Tokens as messengers. What are the prospects for investors regarding new assets?

Attracting investments through traditional financial instruments is becoming increasingly challenging. Tokenization can solve this problem. What are the advantages?

The global financial instruments market mainly consists of stocks, bonds, and derivatives: In 2016, the nominal value of stocks was $67 trillion, and the value of debt instruments was $99 trillion. It is difficult to assess the capital value of derivatives. According to the Bank for International Settlements, the nominal value of all contracts is $542.4 trillion, while the real value is $12.7 trillion.

For many companies, the ability to raise funds in the market through the sale of traditional financial instruments is limited or impossible. The main obstacles include market regulation, lack of funding sources, a large number of intermediaries, and high costs of structuring financial instruments; preparation for an IPO can take from one to three years, and the results in terms of the volume and value of funds raised are highly questionable.

In Russia, in the conditions of global sanctions, the opportunities for companies, especially startups and small and medium-sized businesses, to find cheap and long-term financing are extremely limited. Therefore, there is an objective need for the development and implementation of new mechanisms for attracting funds to the market through the issuance of new types of assets.

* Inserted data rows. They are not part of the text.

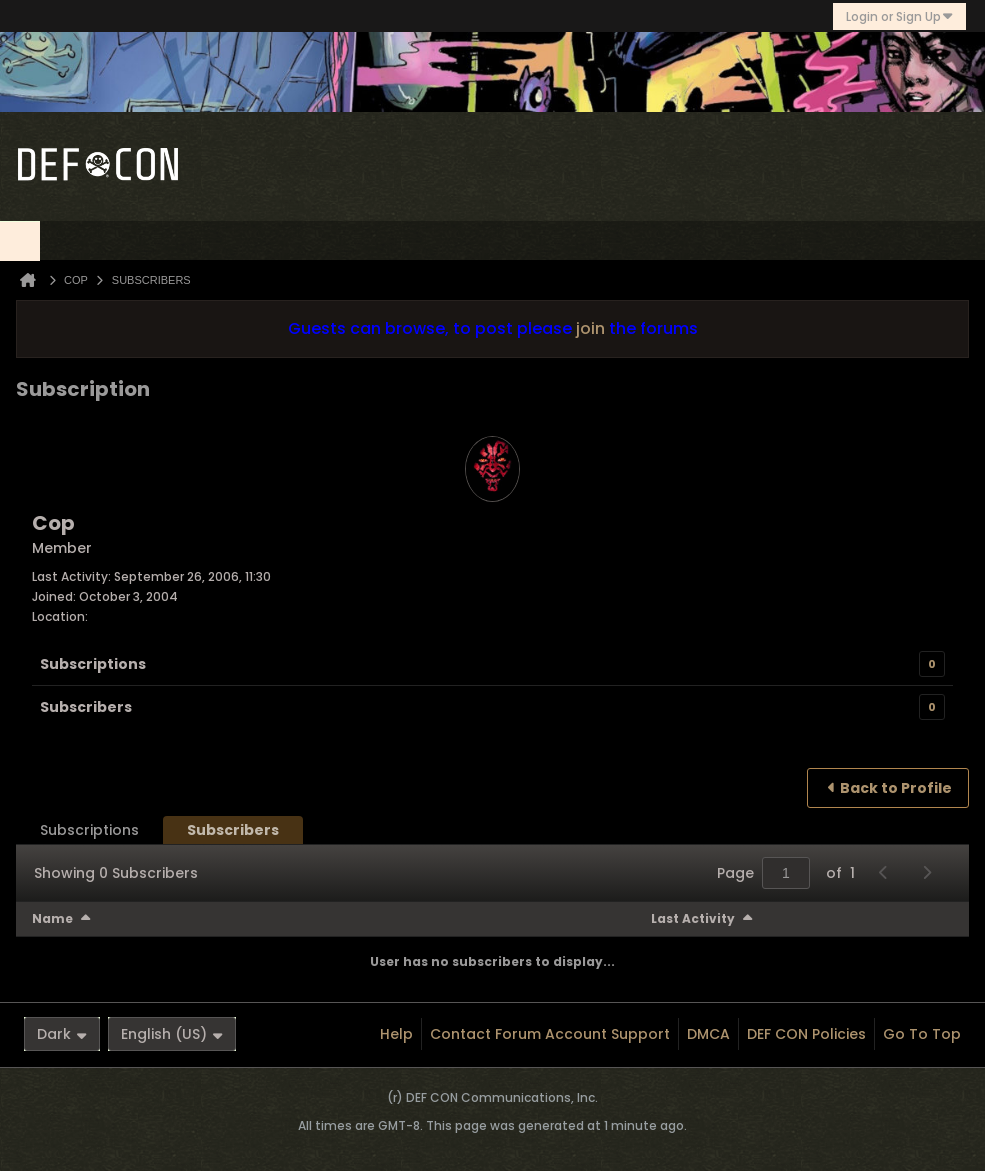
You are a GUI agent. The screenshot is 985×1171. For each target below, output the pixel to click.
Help (396, 1034)
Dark (62, 1034)
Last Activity (693, 918)
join (590, 328)
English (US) (172, 1034)
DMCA (708, 1034)
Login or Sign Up (899, 16)
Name (52, 918)
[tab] (89, 830)
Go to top (922, 1034)
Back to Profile (896, 788)
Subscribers (86, 707)
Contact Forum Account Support (550, 1034)
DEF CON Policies (806, 1034)
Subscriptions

Investors dealing with traditional financial instruments face many difficulties in trading them. For example, to trade many quoted instruments, they need to have the status of a qualified investor and interact with intermediaries such as brokers and exchanges. Relatively low liquidity of financial instruments, limited functionality of trading infrastructure for financial instruments, low transaction settlement speed, and lack of transparency are also factors that deter trading.

Formalization of transactions with such financial instruments generally requires a large amount of unnecessary paperwork, such as registering the transfer of ownership rights to shares. These factors significantly hinder borrowers’ and investors’ access to capital markets and, as a result, reduce the volume of transactions in the capital market.

Why is tokenization necessary?

Tokenization is the process of transforming the issuance and trading of assets into the digital space. Tokens issued for specific types of assets represent a new type of asset existing in the digital space. Any type of asset, whether illiquid or liquid, including stocks, bonds, metals, intellectual property, and real estate, can be tokenized. It is important to ensure that the token is “tied” to a real asset during tokenization. Otherwise, the token’s value will be zero.

Tokenizing illiquid assets can have the same economic effect as securitization. In other words, illiquid assets can be converted into liquid ones, which can then be financed in the market.

Tokenization aims to realize the possibility of partially selling an object, such as real estate, while retaining ownership rights to the asset for the owner wishing to finance it. Tokenization also increases the liquidity of the asset, allowing investors to acquire a portion of the asset.

There are compelling reasons for tokenizing liquid assets, i.e., publicly traded securities. For example, tokens can be issued for Apple stocks. Buyers of these tokens receive the same economic benefits as if they had purchased Apple stocks on the NASDAQ market. At the same time, unlike buying stocks on a traditional stock exchange, investing in tokens does not require access to organized trading, entering into a brokerage agreement, or (in some cases) being recognized as a qualified investor.

The issuance and trading of tokens occur on the blockchain through the execution of a series of smart contracts. This ensures complete transaction transparency, cryptographic protection, accelerated settlements, the ability to trade large sums, and high liquidity of such assets.

Regulatory Methods

Tokenization requires new legal regulation that designates tokens as a new class of assets and ensures all the aforementioned benefits. Currently, in most jurisdictions, regulatory bodies prefer to apply existing legislation on traditional financial instruments to this asset class. Under this approach, a license will be required for the issuance and trading of tokenized assets. Considering tokenized assets as securities entails certain risks as well as uncertainties and additional tax implications.

As a result of the global economic crisis of 2008, global regulation of trading in financial instruments was tightened (Dodd-Frank, EMIR, MiFID I and II). Although the aim of these measures was to ensure transparency in capital markets, the functioning of these markets was significantly disrupted.

It is evident that tokenizing classical types of assets as a new financing method has several important advantages that contribute to the efficient development and functioning of capital markets. However, the scalability of the tokenized market and its potential to increase trading volume and market liquidity depend not only on the implementation of innovative solutions in the field of digital technologies but also on the development of regulatory frameworks.